Собеседница потупилась, сложила руки перед собой и, не глядя на Киоко, сказала:
– Я бы хотела ответить на ваш вопрос честно, но, боюсь, в мой искренний ответ будет сложно поверить.
Она взяла палочки и начала бездумно водить по ним ногтями, будто пытаясь снять с них лак.
– Не тревожьтесь, – Киоко перестала улыбаться. Она смотрела на женщину серьёзно, понимая: в её собственную историю об этом наряде тоже мало кто поверит. – Я склонна верить в невозможное.
Мика-сан подняла взгляд.
– Я не выбирала, какое кимоно для вас шить.
– А кто же тогда выбирал? – Киоко не могла оторваться от её внимательных глаз. Она вдруг заволновалась, и голос её стал тише.
– Со мной такое бывает, – Мика-сан тоже заговорила тише, вновь глядя на свои на руки, которые продолжали портить палочки, но Киоко решила этого не замечать. – Иногда я просто сажусь и начинаю работать. Я не знаю, что у меня получится, но я знаю, для кого это предназначено. Вашим подарком я занялась за месяц до свадьбы… Простите, – она поправилась, – дня рождения.
– Я понимаю, – кивнула Киоко.
– Словом, сначала я выкрасила нити – и даже не понимала зачем. Я редко использую такие оттенки, их тяжело получить, но в тот раз руки сами потянулись. Труднее всего было достать лиану для бирюзового цвета. Она растёт в Ши, сами понимаете, мало кто рискнет отправиться туда, – пока она говорила о красках, её руки успокоились, а взгляд снова прояснился.
Киоко улыбнулась.
– Я не знала, для чего мне шёлк такого цвета, каким будет наряд, что я на нём вышью… я просто садилась и делала. Итог меня не волновал. Руки сами знают, как лучше, поэтому я стараюсь не задумываться. Сын говорит, это вдохновение, – она усмехнулась. – Может, и так, но я чувствую это по-другому. Вдохновение – это порыв, желание творить. А мой случай совсем не о желании, он о невозможности отказаться, невозможности не делать.

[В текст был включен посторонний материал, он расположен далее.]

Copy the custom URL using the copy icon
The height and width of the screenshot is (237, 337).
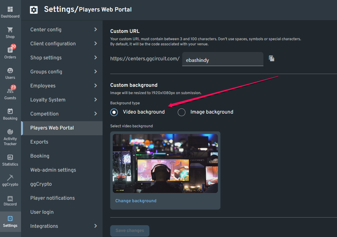(x=271, y=58)
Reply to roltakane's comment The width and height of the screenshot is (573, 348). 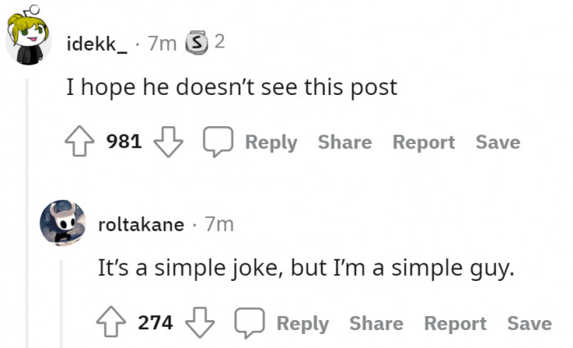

– Значит, и вы пойманы в ловушку своего дара… – задумчиво протянула Киоко, а затем, осознав, что сказала это вслух и теперь Мика-сан непонимающе смотрит на неё, улыбнулась. – Рассказывайте, это очень интересно.
– Словом, – продолжила та, – я не знала, что выйдет, но делала это для вас. И была удивлена не меньше, чем ваши придворные дамы.
– Разве вы были при дарении?
– Какое там, Хотэку рассказал! О-о-ой, как они шептались, – она хихикнула, – надеюсь, у вас не было из-за этого неприятностей.
– Не беспокойтесь. Придворные дамы меня никогда не жаловали, наряд – просто повод для новой сплетни. Уверена, они только рады, что он появился, – Киоко тоже усмехнулась. Ей нравилась Мика-сан, такая приятная и такая простая. С ней не хотелось расставаться, поэтому Киоко, чтобы продлить беседу, спросила: – Я ведь не единственная, такие случаи уже бывали? Прошу вас, расскажите, кому ещё и какой наряд вы сшили. Возможно, ваш дар не случаен?
Ей хотелось в это верить. Вдруг платье приносит удачу? Вдруг оно ей нужно, чтобы всё наладилось? Не зря ведь оно ей приснилось именно тогда…
– Есть одна история, после которой я оставила попытки сопротивляться навязчивой тяге шить какой-то наряд и теперь просто повинуюсь ей. Я говорю «нужно», потому что знаю: эти одеяния правда нужны, они не случайны.
И она рассказала историю, которая подарила Киоко надежду, что всё будет даже лучше, чем прежде.
Эйка брела по рынку и, пряча в кулаке связку монет, выискивала лавку с бобами. Хотя в Иноси редко случались кражи, деньги, оставшиеся ей после смерти мужа, почти закончились, рисковать не хотелось. У нее, к счастью, была работа: её взял в помощницы дядя Минору – «мастер истины», как его звали, а на самом деле он изготавливал бронзовые зеркала, – платить за работу он будет, когда Эйка закончит обучение и станет действительно полезной. Пока же она больше портила, чем помогала.
– Обижаете! Конечно, свежие, у нас всё свежее! – услышала она впереди и узнала голос торговца.
– Ясуши, доброе утро! – она поклонилась. – Ты что это, место поменял? Я тебя по всему рынку ищу…
– Привет, Эйка, – он улыбнулся и кивнул ей, отсчитав покупательнице сдачу. Та подхватила пухлый мешочек с соевыми бобами и направилась в сторону рядов с одеждой. – А тебе как обычно?